** Task to complete **
Reproduce each of the following items verbatim, without altering any wording, punctuation, or spacing.

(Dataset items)

◇ ◇ ◇ ◇ ◇

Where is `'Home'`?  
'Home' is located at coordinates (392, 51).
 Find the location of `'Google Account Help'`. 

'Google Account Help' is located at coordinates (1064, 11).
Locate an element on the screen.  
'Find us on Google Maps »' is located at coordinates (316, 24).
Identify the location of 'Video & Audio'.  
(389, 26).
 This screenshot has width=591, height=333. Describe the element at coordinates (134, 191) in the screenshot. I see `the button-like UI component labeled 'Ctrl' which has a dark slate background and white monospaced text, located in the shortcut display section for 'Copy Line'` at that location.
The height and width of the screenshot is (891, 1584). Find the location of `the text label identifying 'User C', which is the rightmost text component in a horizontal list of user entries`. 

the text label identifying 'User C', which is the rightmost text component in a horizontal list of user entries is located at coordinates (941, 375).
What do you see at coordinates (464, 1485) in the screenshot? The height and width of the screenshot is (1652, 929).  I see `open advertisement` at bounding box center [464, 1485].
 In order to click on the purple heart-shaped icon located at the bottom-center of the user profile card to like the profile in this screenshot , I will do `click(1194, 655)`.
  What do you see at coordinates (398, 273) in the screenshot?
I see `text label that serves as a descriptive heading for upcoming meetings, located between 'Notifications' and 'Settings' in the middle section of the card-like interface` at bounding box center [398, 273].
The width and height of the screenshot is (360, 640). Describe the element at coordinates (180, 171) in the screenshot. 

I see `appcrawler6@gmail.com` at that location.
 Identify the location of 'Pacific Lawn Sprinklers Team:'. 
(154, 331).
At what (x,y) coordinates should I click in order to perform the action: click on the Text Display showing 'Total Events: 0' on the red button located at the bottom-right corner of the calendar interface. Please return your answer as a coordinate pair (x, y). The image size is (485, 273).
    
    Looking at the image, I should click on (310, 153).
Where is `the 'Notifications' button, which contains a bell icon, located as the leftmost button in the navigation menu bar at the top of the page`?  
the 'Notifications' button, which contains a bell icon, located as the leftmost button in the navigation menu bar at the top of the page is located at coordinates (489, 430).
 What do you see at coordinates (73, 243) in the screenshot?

◇ ◇ ◇ ◇ ◇

** Written solution **
Where is `'Home'`?  
'Home' is located at coordinates (392, 51).
 Find the location of `'Google Account Help'`. 

'Google Account Help' is located at coordinates (1064, 11).
Locate an element on the screen.  
'Find us on Google Maps »' is located at coordinates (316, 24).
Identify the location of 'Video & Audio'.  
(389, 26).
 This screenshot has width=591, height=333. Describe the element at coordinates (134, 191) in the screenshot. I see `the button-like UI component labeled 'Ctrl' which has a dark slate background and white monospaced text, located in the shortcut display section for 'Copy Line'` at that location.
The height and width of the screenshot is (891, 1584). Find the location of `the text label identifying 'User C', which is the rightmost text component in a horizontal list of user entries`. 

the text label identifying 'User C', which is the rightmost text component in a horizontal list of user entries is located at coordinates (941, 375).
What do you see at coordinates (464, 1485) in the screenshot? The height and width of the screenshot is (1652, 929).  I see `open advertisement` at bounding box center [464, 1485].
 In order to click on the purple heart-shaped icon located at the bottom-center of the user profile card to like the profile in this screenshot , I will do `click(1194, 655)`.
  What do you see at coordinates (398, 273) in the screenshot?
I see `text label that serves as a descriptive heading for upcoming meetings, located between 'Notifications' and 'Settings' in the middle section of the card-like interface` at bounding box center [398, 273].
The width and height of the screenshot is (360, 640). Describe the element at coordinates (180, 171) in the screenshot. 

I see `appcrawler6@gmail.com` at that location.
 Identify the location of 'Pacific Lawn Sprinklers Team:'. 
(154, 331).
At what (x,y) coordinates should I click in order to perform the action: click on the Text Display showing 'Total Events: 0' on the red button located at the bottom-right corner of the calendar interface. Please return your answer as a coordinate pair (x, y). The image size is (485, 273).
    
    Looking at the image, I should click on (310, 153).
Where is `the 'Notifications' button, which contains a bell icon, located as the leftmost button in the navigation menu bar at the top of the page`?  
the 'Notifications' button, which contains a bell icon, located as the leftmost button in the navigation menu bar at the top of the page is located at coordinates (489, 430).
 What do you see at coordinates (73, 243) in the screenshot?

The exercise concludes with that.